The IRS and state governments are currently moving their attention toward tax collections and examinations. This means that there will be increasing compliance and enforcement effort made by tax authorities.
Previously, we have seen many extensions and suspensions that were created due to the state of emergency that was caused by the pandemic, however, these have now been lifted. Taxpayers are receiving notices regarding additional tax that needs to be paid as well as for audits.
States are also doing individual residency audits, which is mainly due to telecommuting employees, as well as state business tax audits related to nexus issues.
Although the IRS is wanting to focus on compliance, there are a few issues preventing them from doing so such as limited staff, the negative impacts of the pandemic, as well as a high rate of attrition of examiners.
This means that the IRS has a limited ability to examine all returns. To combat this issue, the IRS is taking advantage of sophisticated technology to identify and resolve common errors that occur. These errors generally involve the tax credits claiming the Child Tax Credit, Advanced Child Tax Credit, and the Earned Income Tax Credit.
Another way the IRS is trying to resolve this issue is by reallocating their resources to catch up on backlogs and by hiring and training new employees. With the shift in resources, be prepared to see an uptick in controversy matters.
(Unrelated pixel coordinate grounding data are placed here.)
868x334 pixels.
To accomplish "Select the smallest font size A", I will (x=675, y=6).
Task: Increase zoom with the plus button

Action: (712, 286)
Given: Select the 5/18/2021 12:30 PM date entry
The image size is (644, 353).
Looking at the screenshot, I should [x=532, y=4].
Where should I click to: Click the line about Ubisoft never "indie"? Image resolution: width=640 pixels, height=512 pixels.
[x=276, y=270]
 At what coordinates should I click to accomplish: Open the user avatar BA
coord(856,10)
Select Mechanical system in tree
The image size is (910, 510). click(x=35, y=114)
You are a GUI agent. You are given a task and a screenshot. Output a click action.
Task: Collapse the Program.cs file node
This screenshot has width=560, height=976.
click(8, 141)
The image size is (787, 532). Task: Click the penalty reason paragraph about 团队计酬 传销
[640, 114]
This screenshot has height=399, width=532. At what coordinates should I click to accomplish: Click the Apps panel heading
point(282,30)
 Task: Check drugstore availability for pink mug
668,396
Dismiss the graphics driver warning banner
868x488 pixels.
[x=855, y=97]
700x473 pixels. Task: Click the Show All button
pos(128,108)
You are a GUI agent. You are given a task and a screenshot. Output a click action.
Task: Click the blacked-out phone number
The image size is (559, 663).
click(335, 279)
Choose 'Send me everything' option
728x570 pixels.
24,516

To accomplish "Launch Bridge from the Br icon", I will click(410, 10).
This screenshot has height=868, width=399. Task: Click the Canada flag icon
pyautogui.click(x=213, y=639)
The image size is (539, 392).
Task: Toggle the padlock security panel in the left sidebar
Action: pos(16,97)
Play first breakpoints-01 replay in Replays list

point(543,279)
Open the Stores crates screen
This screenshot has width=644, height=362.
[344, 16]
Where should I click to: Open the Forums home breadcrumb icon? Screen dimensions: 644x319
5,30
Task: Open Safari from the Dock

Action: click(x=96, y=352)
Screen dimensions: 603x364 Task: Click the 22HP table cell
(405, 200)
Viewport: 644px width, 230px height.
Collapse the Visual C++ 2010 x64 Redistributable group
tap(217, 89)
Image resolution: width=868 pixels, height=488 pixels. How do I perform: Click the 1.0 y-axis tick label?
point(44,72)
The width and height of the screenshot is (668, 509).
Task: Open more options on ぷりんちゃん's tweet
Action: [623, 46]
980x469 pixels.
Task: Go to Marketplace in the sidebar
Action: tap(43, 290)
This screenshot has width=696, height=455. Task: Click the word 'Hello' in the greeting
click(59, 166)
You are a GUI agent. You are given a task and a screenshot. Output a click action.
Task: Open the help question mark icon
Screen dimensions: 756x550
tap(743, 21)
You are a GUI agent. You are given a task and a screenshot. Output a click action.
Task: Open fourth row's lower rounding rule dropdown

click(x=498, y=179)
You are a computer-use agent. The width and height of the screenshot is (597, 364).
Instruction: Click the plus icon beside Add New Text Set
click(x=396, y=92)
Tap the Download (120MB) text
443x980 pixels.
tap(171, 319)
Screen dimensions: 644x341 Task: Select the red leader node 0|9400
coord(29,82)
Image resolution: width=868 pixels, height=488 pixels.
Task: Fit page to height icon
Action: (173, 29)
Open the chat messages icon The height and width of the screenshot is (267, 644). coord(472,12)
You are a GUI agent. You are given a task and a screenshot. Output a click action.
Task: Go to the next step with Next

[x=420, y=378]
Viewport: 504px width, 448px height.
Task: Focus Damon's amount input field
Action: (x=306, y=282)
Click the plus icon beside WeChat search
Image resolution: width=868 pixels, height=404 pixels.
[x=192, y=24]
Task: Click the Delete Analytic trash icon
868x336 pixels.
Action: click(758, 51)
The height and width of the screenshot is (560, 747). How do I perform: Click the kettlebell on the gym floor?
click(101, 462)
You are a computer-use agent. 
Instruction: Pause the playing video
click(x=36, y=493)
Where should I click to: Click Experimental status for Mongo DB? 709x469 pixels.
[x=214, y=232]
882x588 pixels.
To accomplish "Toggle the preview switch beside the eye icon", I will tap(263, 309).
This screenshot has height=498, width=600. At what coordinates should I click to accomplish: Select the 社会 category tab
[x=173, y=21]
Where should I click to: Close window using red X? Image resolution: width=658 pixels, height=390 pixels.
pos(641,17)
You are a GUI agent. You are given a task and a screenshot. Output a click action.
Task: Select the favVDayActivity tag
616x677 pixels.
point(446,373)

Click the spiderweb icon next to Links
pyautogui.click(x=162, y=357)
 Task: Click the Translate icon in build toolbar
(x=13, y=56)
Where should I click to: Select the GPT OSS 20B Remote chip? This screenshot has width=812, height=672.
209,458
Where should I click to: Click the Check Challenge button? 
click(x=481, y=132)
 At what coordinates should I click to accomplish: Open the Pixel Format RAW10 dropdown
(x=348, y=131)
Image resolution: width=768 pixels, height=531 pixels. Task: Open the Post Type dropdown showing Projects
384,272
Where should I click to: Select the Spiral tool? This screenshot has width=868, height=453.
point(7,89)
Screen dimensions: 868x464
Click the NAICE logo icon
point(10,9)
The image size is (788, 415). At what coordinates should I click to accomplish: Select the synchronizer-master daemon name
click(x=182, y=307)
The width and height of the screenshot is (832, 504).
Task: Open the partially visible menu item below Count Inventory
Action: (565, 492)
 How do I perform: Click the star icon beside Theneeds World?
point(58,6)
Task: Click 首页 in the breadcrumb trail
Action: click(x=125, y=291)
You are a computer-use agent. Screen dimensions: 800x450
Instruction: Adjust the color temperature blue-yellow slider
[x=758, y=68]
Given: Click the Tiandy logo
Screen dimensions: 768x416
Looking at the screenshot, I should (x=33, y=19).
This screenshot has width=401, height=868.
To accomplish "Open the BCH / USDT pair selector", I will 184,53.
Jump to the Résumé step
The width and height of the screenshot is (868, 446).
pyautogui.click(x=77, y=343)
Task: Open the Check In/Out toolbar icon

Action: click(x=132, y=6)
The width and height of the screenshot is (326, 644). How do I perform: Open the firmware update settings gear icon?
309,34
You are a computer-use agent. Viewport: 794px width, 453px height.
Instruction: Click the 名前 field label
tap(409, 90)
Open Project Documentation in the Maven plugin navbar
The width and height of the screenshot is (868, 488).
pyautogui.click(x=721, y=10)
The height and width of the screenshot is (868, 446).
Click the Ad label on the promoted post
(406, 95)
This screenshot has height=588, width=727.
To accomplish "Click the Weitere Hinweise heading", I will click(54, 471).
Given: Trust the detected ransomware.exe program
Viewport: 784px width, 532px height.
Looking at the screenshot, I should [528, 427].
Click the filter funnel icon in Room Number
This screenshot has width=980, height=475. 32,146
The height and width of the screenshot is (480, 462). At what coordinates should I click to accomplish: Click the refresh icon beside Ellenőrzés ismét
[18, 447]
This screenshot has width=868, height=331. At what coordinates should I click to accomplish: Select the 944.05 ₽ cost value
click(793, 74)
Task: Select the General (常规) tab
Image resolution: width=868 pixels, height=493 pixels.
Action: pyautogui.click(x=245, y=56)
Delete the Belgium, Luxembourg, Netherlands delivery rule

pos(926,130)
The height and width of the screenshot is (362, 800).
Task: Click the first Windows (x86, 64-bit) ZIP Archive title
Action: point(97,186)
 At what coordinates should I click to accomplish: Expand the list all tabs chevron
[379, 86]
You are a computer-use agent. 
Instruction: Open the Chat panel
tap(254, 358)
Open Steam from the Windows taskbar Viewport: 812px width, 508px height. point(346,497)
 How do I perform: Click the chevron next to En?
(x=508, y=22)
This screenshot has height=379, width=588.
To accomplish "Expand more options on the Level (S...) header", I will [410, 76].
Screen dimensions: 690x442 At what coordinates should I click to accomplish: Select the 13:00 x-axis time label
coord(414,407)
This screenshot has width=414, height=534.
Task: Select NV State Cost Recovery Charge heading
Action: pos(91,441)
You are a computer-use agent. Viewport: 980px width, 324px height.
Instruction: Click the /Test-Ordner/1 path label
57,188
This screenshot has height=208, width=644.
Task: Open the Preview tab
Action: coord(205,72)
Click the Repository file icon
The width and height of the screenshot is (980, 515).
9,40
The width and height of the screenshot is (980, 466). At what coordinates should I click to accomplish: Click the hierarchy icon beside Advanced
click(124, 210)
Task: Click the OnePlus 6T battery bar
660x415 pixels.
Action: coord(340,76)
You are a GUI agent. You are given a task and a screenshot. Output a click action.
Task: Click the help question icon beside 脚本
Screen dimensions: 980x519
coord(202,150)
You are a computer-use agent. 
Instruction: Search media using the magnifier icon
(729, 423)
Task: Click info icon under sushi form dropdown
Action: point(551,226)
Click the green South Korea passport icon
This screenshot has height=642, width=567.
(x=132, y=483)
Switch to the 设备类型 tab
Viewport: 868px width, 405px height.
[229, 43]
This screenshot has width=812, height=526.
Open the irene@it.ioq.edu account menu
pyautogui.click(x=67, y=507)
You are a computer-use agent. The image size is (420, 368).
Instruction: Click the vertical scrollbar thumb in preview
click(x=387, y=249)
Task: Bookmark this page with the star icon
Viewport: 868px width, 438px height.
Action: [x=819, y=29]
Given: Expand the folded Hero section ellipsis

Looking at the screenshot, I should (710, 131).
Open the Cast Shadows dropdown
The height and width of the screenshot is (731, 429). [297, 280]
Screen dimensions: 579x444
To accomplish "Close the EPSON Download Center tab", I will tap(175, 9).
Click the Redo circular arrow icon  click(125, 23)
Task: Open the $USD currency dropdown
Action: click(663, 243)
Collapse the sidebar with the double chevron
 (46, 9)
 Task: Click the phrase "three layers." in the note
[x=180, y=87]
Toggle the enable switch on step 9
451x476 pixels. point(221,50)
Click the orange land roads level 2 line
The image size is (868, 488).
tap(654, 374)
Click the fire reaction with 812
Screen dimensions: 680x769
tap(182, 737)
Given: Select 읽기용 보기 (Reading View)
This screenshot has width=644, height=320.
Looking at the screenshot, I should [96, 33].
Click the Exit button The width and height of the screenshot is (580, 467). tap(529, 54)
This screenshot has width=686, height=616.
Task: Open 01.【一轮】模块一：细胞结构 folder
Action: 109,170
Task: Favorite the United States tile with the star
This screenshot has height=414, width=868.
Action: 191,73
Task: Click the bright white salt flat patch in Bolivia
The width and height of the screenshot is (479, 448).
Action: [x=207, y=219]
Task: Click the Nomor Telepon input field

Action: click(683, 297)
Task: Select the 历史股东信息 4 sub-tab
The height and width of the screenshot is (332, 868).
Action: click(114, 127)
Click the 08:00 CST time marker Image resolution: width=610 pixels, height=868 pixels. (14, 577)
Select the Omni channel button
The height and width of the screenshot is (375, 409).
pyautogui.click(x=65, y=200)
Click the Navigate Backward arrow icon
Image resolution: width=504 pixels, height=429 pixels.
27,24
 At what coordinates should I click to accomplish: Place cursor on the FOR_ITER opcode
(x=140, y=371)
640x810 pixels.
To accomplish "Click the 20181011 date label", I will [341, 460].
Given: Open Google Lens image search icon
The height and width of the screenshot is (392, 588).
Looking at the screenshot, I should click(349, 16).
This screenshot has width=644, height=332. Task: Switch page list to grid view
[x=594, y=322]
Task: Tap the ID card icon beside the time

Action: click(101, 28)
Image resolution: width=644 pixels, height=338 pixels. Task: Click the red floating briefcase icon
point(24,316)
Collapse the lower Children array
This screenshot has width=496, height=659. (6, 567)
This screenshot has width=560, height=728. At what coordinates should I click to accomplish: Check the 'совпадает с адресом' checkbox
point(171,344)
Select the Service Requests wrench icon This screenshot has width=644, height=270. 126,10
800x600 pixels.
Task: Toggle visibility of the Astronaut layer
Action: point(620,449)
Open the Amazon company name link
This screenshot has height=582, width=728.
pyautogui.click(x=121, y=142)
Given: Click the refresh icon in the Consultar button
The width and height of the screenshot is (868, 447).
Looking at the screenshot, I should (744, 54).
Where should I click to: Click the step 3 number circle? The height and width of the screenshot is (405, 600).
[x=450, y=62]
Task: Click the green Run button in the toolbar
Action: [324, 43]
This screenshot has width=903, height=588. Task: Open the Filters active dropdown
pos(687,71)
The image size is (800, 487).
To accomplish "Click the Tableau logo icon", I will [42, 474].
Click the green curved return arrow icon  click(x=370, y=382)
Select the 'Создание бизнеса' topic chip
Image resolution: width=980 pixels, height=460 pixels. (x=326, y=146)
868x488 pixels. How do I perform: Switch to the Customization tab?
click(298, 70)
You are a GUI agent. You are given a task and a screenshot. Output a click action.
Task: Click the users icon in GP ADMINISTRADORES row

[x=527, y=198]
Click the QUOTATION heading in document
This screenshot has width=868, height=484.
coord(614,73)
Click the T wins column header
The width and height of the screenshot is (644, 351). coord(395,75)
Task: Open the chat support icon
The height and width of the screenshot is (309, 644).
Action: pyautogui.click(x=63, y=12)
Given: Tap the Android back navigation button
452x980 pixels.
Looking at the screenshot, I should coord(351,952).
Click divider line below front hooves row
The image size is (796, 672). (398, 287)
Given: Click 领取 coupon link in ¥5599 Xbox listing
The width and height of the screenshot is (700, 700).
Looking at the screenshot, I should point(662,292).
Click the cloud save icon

We will most likely hear of more audits related to COVID relief and potentially fraudulently filed claims.
If you receive a notice, be sure to respond. You do not have to write a formal letter, however, indicate if you agree or disagree with the notice you received. Be sure to read the documents very carefully and answer them in a timely manner.
One mistake many taxpayers make is failing to file when they are unable to pay the tax that is owed. If you choose not to file then the statute of limitations does not begin to run. If you do not want to do a formal installment agreement, you can request a short-term payment arrangement of 120 days. You can request this by contacting the revenue agent over the phone.
There is no fee and no federal tax lien for using this option. If you choose to do a traditional agreement or the “fresh start streamlined agreement”, your debt must be less than $50,000. If your liability is greater than $50,000, you can pay your debt down to $50,000 and meet the requirements of this agreement type.
If you receive a notice from the IRS, be sure to reach out to your CPA to see what options are available to you. Keep in mind that the IRS is still processing 2019 and 2020 returns and overpayment requests. There have been problems with notices requesting payments for 2020 and 2021 when tax is not actually due. If you feel the information received is not accurate, be sure to send a response and any supporting documents to prove your case.